**Problem to solve:**
A verbatim copy of every entry is required. Produce it now.

**Supplied records:**
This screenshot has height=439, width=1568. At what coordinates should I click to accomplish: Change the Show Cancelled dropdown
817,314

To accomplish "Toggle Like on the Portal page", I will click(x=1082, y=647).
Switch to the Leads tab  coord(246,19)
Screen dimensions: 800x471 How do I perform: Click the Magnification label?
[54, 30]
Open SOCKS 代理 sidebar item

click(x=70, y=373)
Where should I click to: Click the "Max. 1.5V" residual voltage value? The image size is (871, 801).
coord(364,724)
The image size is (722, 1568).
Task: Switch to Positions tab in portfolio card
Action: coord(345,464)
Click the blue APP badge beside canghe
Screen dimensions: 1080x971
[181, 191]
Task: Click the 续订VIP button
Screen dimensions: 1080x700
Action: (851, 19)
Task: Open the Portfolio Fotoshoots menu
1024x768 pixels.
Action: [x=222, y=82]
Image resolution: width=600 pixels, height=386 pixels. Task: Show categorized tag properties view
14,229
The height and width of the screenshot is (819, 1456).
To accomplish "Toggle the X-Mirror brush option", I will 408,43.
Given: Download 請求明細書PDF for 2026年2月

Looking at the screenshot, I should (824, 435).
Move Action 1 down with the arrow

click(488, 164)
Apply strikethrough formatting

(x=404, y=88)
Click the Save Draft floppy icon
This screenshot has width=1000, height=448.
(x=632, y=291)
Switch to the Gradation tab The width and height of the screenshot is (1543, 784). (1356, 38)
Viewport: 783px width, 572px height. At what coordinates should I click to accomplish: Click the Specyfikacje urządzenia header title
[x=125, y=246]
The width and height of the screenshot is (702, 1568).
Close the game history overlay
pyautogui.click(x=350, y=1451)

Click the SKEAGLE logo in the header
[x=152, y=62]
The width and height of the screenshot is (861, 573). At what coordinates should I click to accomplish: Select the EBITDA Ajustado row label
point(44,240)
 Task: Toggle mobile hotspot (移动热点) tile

**Exercise output:**
This screenshot has height=439, width=1568. At what coordinates should I click to accomplish: Change the Show Cancelled dropdown
817,314

To accomplish "Toggle Like on the Portal page", I will click(x=1082, y=647).
Switch to the Leads tab  coord(246,19)
Screen dimensions: 800x471 How do I perform: Click the Magnification label?
[54, 30]
Open SOCKS 代理 sidebar item

click(x=70, y=373)
Where should I click to: Click the "Max. 1.5V" residual voltage value? The image size is (871, 801).
coord(364,724)
The image size is (722, 1568).
Task: Switch to Positions tab in portfolio card
Action: coord(345,464)
Click the blue APP badge beside canghe
Screen dimensions: 1080x971
[181, 191]
Task: Click the 续订VIP button
Screen dimensions: 1080x700
Action: (851, 19)
Task: Open the Portfolio Fotoshoots menu
1024x768 pixels.
Action: [x=222, y=82]
Image resolution: width=600 pixels, height=386 pixels. Task: Show categorized tag properties view
14,229
The height and width of the screenshot is (819, 1456).
To accomplish "Toggle the X-Mirror brush option", I will 408,43.
Given: Download 請求明細書PDF for 2026年2月

Looking at the screenshot, I should (824, 435).
Move Action 1 down with the arrow

click(488, 164)
Apply strikethrough formatting

(x=404, y=88)
Click the Save Draft floppy icon
This screenshot has width=1000, height=448.
(x=632, y=291)
Switch to the Gradation tab The width and height of the screenshot is (1543, 784). (1356, 38)
Viewport: 783px width, 572px height. At what coordinates should I click to accomplish: Click the Specyfikacje urządzenia header title
[x=125, y=246]
The width and height of the screenshot is (702, 1568).
Close the game history overlay
pyautogui.click(x=350, y=1451)

Click the SKEAGLE logo in the header
[x=152, y=62]
The width and height of the screenshot is (861, 573). At what coordinates should I click to accomplish: Select the EBITDA Ajustado row label
point(44,240)
 Task: Toggle mobile hotspot (移动热点) tile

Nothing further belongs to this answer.